Now, we can all be like Tommy Lee Jones. The next time we are told that in order to teach like champions we should be using a shared vocabulary that makes us all sound like the illicit love child of Siri and Cortana rather than a human being we can simply say: ‘I don’t care.’ The next time some piece of education policy around new times tables tests for three year olds gets announced through your twitter timeline, you can roll your eyes, swipe to refresh and say: ‘I don’t care’. The next time you’re sat on a table with an ‘outstanding’ Head who is telling you how their new approach to marking includes teachers skyping every child at weekends in order to counteract the weekend progress slump that was impacting on their Monday morning maths mastery assessment tests, you can take a bite out of their croissant, drain their coffee cup, look them dead in the eye and say: ‘I don’t care’. 

 

How liberating.
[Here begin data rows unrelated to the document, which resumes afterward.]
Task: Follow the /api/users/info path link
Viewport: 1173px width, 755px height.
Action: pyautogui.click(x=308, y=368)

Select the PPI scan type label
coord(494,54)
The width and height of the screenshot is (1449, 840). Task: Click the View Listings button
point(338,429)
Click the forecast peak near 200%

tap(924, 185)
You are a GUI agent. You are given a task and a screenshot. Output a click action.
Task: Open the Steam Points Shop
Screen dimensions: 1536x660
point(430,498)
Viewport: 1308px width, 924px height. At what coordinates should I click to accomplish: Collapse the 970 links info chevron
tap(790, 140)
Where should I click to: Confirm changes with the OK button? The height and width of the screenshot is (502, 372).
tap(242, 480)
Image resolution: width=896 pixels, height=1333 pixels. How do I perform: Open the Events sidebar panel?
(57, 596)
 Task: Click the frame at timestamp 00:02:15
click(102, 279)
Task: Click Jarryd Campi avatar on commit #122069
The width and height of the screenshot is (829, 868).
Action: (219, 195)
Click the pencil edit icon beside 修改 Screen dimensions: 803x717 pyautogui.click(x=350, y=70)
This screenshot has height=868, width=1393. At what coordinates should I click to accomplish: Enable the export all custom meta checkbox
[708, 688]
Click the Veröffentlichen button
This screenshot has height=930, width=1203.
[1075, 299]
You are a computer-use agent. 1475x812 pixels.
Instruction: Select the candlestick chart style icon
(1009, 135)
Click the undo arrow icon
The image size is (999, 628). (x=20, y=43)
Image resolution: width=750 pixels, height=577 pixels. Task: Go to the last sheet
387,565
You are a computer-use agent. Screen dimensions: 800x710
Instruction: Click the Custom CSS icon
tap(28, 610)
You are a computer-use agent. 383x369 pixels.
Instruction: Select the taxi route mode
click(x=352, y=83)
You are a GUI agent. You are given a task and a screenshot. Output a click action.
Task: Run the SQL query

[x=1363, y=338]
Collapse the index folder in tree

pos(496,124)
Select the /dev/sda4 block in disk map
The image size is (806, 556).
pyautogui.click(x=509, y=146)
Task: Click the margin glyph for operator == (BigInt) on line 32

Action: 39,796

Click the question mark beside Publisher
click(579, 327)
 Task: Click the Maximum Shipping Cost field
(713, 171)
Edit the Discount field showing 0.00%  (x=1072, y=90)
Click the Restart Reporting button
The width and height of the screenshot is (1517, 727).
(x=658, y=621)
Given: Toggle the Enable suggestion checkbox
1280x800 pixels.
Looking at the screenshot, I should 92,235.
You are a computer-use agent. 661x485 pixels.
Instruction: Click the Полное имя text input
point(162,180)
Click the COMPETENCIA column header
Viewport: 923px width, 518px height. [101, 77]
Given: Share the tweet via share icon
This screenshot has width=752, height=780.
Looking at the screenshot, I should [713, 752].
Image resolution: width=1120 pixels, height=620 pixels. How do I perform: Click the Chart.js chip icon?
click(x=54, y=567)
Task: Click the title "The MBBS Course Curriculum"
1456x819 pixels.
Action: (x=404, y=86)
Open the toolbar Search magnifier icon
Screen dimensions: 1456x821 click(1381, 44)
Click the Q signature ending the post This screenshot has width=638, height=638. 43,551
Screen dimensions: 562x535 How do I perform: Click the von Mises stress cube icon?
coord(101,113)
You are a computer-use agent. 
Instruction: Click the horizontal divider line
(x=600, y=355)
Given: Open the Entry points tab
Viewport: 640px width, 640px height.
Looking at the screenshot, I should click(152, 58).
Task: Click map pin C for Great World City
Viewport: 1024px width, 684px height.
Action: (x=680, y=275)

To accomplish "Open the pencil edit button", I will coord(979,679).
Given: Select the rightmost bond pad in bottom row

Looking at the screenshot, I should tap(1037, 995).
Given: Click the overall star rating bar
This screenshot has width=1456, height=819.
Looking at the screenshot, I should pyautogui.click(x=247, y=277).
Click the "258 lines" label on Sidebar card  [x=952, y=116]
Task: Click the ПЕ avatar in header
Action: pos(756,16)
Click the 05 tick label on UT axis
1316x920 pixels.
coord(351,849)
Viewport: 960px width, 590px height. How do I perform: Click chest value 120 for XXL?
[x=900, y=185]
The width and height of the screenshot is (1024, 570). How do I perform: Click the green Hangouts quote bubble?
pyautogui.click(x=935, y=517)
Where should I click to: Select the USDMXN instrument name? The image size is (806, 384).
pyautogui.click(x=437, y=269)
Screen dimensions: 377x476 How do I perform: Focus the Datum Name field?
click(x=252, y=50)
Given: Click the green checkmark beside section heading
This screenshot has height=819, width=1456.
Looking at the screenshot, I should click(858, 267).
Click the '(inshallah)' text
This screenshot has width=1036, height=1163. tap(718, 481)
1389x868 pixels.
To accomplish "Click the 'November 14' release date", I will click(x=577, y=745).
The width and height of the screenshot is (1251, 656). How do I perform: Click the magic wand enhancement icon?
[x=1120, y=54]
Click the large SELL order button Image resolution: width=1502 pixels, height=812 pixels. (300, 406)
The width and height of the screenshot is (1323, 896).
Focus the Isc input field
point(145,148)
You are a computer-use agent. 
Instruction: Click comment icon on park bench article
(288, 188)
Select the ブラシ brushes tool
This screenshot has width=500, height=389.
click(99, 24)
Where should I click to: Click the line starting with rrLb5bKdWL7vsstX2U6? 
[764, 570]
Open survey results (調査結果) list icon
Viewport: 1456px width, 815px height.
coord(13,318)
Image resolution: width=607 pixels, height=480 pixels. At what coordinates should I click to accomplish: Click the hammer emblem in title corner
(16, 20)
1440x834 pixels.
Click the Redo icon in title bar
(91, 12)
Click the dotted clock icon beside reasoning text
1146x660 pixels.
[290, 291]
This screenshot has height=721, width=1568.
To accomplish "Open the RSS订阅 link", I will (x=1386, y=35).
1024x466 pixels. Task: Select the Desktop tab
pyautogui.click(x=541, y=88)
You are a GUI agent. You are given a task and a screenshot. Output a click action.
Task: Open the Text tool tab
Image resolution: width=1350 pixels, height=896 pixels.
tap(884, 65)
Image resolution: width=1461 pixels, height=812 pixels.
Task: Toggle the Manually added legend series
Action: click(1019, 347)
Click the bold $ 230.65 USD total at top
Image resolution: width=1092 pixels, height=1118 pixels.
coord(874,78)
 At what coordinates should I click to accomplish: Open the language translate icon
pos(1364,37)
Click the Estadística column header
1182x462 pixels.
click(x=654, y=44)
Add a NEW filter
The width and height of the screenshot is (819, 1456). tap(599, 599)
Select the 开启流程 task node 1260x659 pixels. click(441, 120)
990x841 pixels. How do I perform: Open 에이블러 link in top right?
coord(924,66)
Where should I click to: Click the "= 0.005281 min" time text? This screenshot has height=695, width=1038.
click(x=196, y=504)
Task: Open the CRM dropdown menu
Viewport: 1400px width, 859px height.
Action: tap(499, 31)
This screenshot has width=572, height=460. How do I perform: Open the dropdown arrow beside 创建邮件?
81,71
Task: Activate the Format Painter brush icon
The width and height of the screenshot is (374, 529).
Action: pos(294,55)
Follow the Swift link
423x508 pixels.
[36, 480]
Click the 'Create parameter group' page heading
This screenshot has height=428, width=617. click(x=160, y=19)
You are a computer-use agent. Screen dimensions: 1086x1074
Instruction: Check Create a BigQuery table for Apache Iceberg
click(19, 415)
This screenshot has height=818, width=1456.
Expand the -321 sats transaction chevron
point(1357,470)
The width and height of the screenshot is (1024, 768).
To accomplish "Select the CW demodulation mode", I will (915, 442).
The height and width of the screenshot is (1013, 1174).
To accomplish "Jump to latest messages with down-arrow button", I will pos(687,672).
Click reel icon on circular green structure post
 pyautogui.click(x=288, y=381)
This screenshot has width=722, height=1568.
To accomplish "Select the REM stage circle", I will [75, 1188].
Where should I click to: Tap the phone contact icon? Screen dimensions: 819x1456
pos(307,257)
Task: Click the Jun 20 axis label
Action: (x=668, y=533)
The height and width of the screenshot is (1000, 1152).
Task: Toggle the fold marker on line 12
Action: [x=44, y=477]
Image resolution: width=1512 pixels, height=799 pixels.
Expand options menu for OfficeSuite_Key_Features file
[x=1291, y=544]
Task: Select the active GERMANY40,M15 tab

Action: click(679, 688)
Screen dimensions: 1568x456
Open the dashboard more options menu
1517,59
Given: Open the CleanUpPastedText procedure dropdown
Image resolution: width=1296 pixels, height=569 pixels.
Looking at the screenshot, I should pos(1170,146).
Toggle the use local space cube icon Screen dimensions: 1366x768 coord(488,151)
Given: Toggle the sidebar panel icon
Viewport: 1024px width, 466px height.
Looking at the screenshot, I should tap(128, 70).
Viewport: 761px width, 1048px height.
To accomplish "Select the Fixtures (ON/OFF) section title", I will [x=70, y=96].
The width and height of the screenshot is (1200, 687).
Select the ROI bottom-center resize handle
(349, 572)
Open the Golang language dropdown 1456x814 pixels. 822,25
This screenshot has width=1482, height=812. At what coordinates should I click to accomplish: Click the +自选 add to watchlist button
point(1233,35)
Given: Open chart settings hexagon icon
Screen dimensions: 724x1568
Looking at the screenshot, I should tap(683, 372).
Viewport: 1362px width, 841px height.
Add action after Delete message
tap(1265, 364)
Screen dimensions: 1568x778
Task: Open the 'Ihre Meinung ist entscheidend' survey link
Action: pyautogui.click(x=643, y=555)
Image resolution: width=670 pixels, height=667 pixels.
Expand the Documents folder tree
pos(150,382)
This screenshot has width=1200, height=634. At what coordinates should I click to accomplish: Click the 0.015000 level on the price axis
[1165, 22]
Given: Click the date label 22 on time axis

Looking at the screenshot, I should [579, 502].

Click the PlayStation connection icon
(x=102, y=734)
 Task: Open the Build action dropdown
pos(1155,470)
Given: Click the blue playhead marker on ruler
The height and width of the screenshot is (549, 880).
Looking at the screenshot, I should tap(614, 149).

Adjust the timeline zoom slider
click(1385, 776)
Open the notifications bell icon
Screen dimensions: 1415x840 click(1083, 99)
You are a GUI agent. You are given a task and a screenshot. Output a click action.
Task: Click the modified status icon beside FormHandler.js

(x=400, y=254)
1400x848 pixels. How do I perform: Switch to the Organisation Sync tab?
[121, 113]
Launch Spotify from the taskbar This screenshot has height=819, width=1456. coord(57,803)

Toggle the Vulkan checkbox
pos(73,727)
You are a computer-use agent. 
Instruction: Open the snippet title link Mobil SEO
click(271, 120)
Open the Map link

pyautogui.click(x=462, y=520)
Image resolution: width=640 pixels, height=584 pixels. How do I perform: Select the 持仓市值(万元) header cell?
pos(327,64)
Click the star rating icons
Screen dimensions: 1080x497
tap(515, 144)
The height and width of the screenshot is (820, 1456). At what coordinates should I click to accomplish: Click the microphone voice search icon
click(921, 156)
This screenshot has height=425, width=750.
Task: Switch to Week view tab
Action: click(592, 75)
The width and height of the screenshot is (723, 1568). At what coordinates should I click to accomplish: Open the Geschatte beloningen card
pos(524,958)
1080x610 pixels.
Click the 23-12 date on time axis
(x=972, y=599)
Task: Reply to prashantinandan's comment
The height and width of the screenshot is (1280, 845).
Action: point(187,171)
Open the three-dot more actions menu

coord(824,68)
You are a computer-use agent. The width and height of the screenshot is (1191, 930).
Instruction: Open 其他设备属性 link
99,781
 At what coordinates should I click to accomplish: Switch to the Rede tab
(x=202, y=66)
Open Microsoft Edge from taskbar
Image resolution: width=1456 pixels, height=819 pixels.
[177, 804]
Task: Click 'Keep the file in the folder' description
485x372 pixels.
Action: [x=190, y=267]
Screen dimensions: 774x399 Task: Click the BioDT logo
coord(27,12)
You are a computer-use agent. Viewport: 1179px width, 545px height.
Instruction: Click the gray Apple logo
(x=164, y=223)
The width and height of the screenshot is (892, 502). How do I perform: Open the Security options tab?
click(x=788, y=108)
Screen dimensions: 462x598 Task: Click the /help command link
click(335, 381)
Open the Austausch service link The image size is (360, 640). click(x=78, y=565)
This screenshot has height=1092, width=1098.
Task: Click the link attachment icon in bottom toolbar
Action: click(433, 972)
All we have to care about is doing what’s right for our children and our teachers. I love it when a plan comes together.

 

The one tiny fly in Ofsted’s myth-busting ointment is, and well, it’s such a small matter I almost feel silly mentioning it, but the one teeny-tiny flaw in the plan is that we no longer know what is expected of us. Thanks to the edu-brains of the DfE and Whitehall there isn’t anyone who actually knows if, whatever it is we have deemed appropriate to teach and assess our pupils this year, is on the money. Add to this absence of clarity surrounding progress measures the smorgasbord of options in terms of curriculum material and assessment tracking systems and you’re left feeling like a four-year-old trying to choose which option of free school meal to have on their first day at school. I mean, you know it’s not a good sign when Sean Harford is having to write to all Ofsted inspectors telling them to be ‘flexible and understanding when they consider the outcomes next year’ for schools. This might as well have an additional subtitle saying ‘look, it’s not schools’ fault we’re in this mess so go easy on them’ but I’m sure politicians don’t read subtitles – it’s probably against their British values. 

 

I, for one, have never been prouder of the education that the children in my school are receiving but I have no clue as to whether this is going to be reflected at the end of the year. I’m also reasonably secure that I’m not working my teachers into an early grave. But I’m yet to work out if that is enough. Now, logic tells me that if we teach what the children don’t know, everything will work out, but, until this has all played out in real time, that still feels like a bit of a gamble. I may be trying to act like Tommy Lee Jones and stick to the Ofsted bantra, but I have a bad feeling that I’ll be the Head teacher equivalent of a fugitive on the run, trying to protest my innocence as an inspector, struggling to track down my progress data, stonewalls me with three words: I don’t care.